So on text fields, there is no aggregation. Right. So he has just used the numeric values to create aggregations, right. So you can see that on the on the product on the year, right, so it has used aggregations everywhere. So he has put aggregations everywhere. Okay, good.

What I will do is, you know, at this moment, I'm not really interested to do aggregations on the age, right, so I can go and check all these. Right? I'm not interested to do on the country ID. So basically those dimension values where you see I'm not interested to do aggregations, right. And you can happily go and delete aggregations from here as well. So you can go here and delete this aggregation.

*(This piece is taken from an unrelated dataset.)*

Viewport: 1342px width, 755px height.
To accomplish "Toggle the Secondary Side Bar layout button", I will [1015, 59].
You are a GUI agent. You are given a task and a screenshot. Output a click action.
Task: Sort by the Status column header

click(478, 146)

Can See, I'm selecting very quickly. I can go and delete. Why do you think 15 so you have the ability to go and delete the aggregation from here, okay, you have to go and expand his properties and you can see this correction corrected symbol, you can right click and say delete. So you can go as well and delete some of these aggregations which are unnecessary. Remember that unnecessary aggregations have come up because I selected default. So if you control that aggregation usage, you know, you won't see these kind of unnecessary aggregation.

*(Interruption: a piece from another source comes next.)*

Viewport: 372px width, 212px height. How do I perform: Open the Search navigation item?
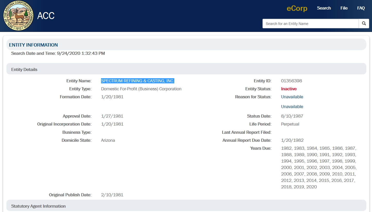click(x=324, y=8)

So we'll do that in the next phase. So let me at this moment you know, go and just build this aggregation what I've got here, so I'm going to go and do my cube. Right, yes. Slow. So basically, I've used the default mode, and I have created the aggregations. And now let us go and fire or XML a query.

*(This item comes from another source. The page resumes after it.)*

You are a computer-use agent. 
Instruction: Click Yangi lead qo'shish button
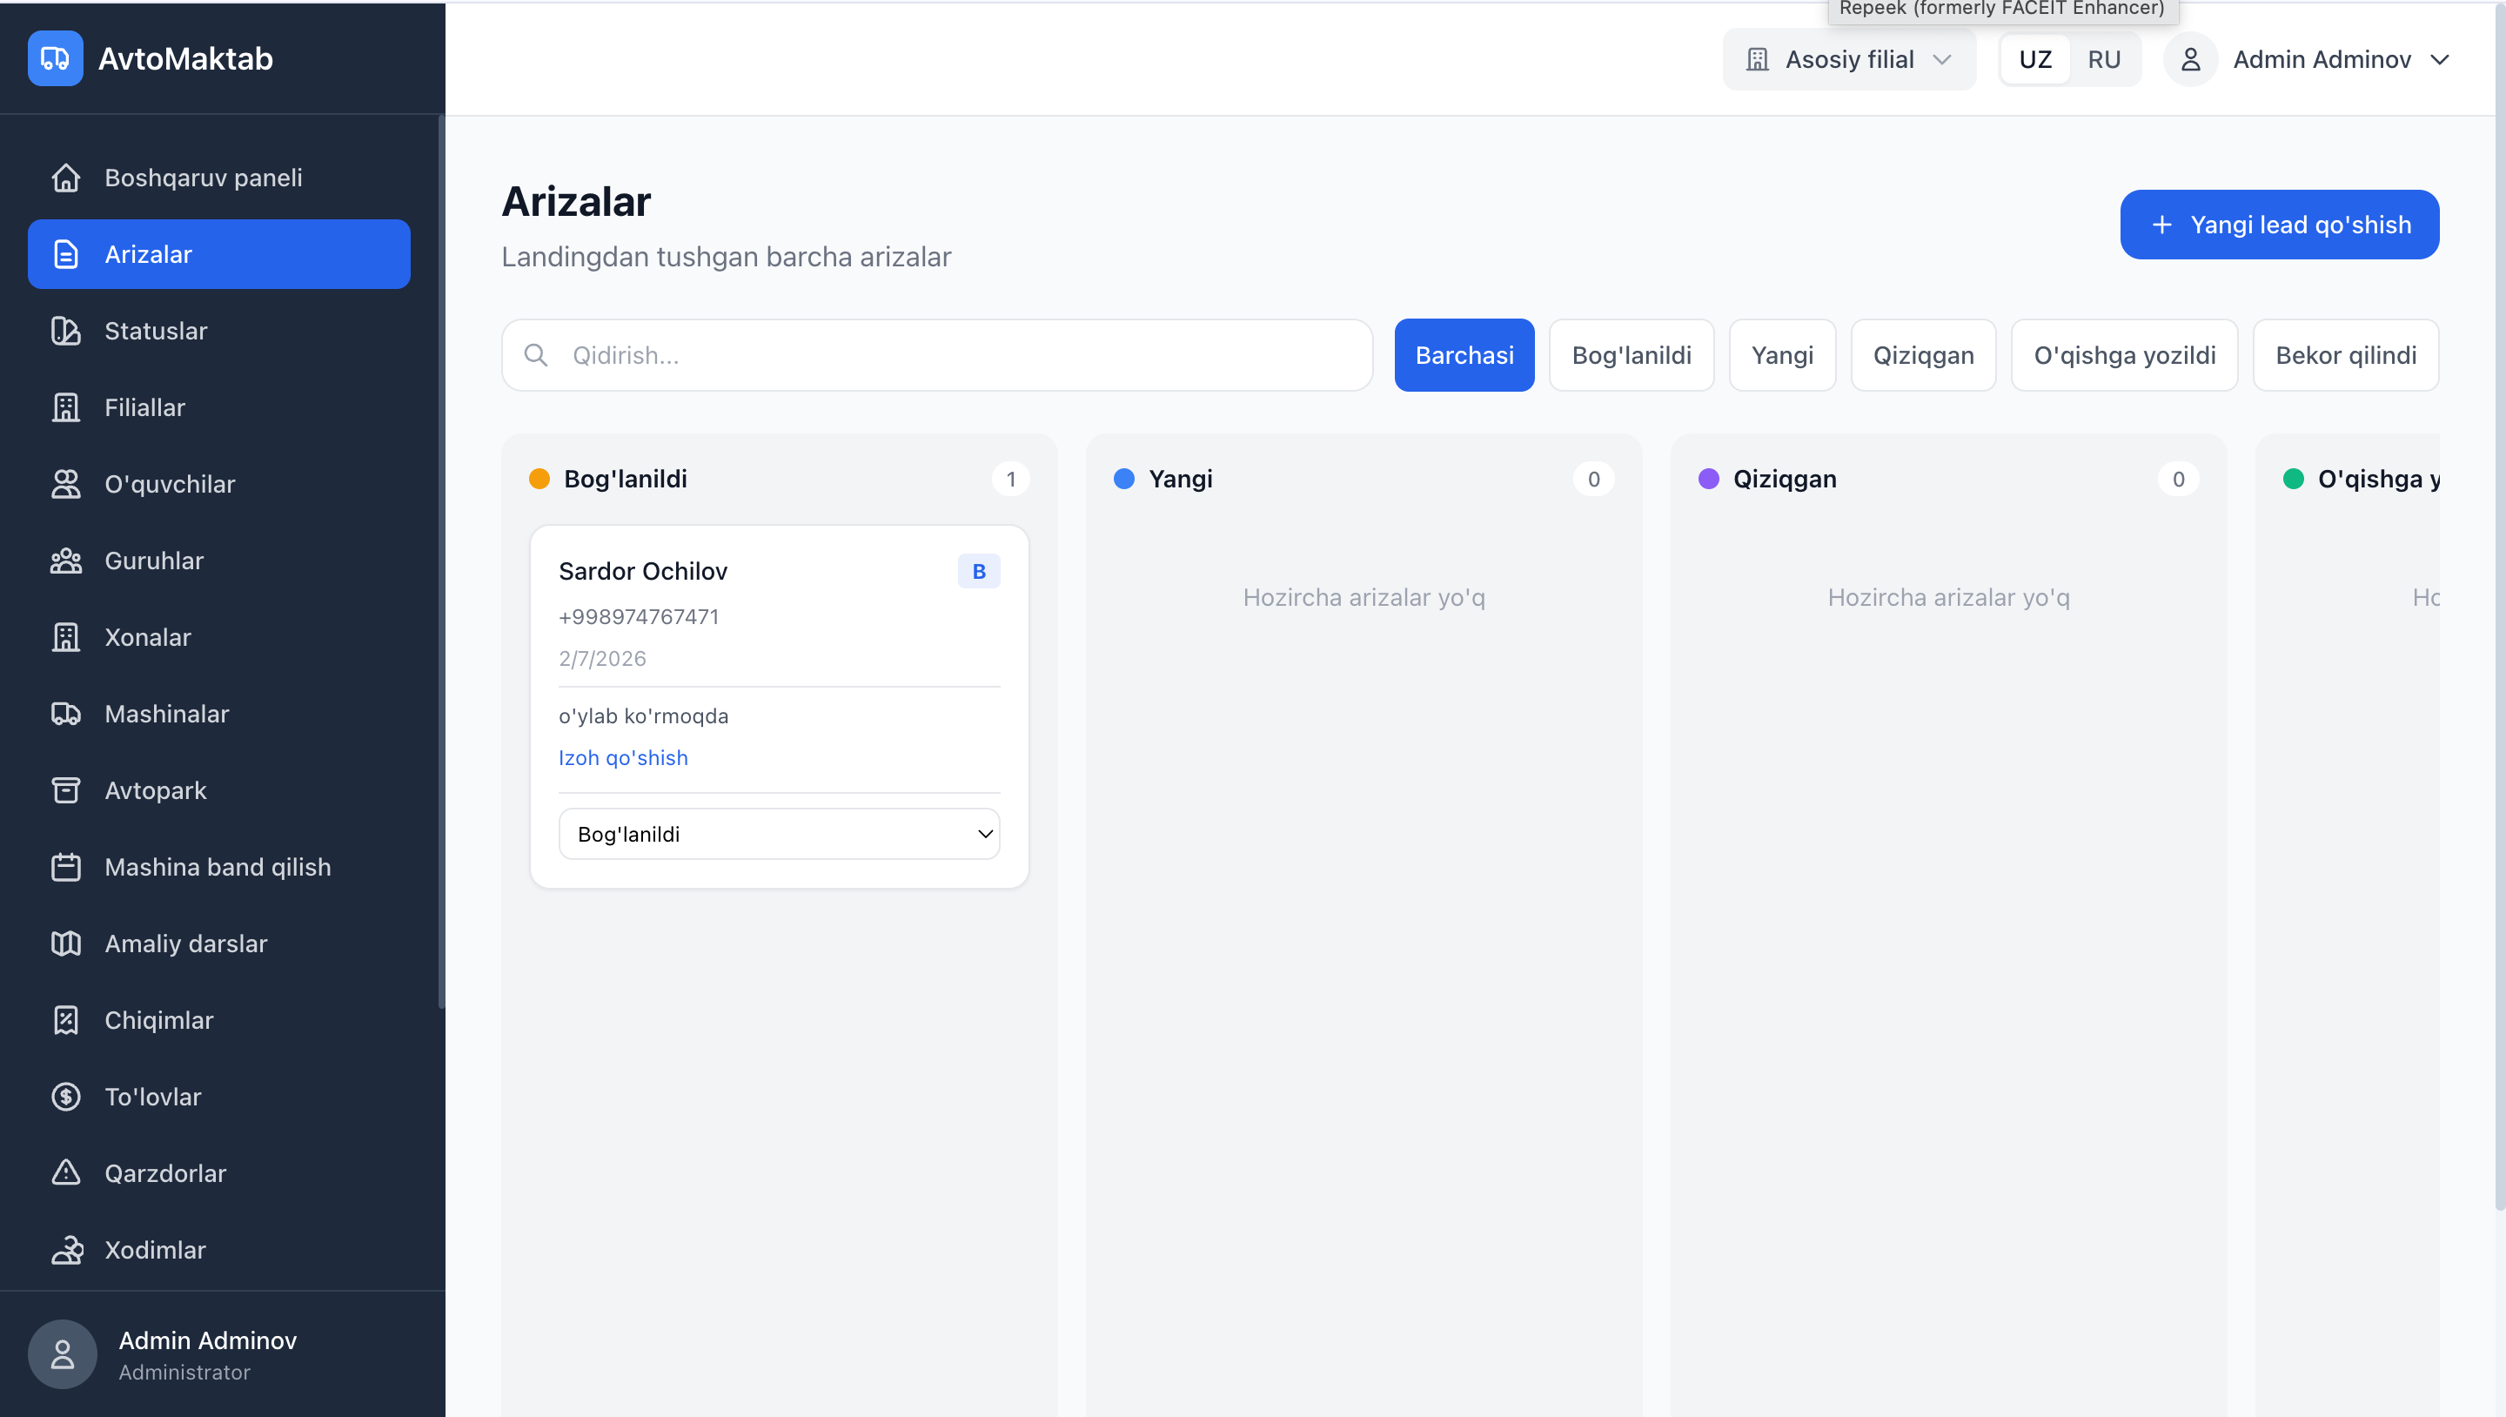coord(2278,225)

And let's see that what difference do we see in our SQL Server profiler? Right? So I'm gonna go first thing and clear the cache because if it is reading from the cache, then I won't see any aggregations. I wouldn't know from where he's reading the data right. Now, let us go back here. Let's clear clear everything and let us go and execute this MDX query.

Right. And let us see. Interesting like can see it is seeing that I'm reading not from the fact sales But from the aggregation seven right. So, what is aggregation seven if you remember aggregation seven so aggregation seven is this aggregation seven is seven. So, it is seven. So, basically what it is saying is that I think in the seven it is the year.

So, you can see that he has used his seven aggregation to read the value. So, what I mean is that at this moment it is actually going and reading from the aggregation This signifies that your aggregation have been used right. So, in the progress report if you see you are reading from the fact sales, right. So, that means it is not using aggregations, but if you see the word aggregation and also the aggregation from where it reads the value you will come to know that he's using the aggregation So, this says that yes, it is not calculating things on the fly. But now, these aggregations you know, what you see over years you know, they are they are completely unmanaged you know, we just use the default and we created it and the aggregation designer just went crazy and it did whatever it wish to do right.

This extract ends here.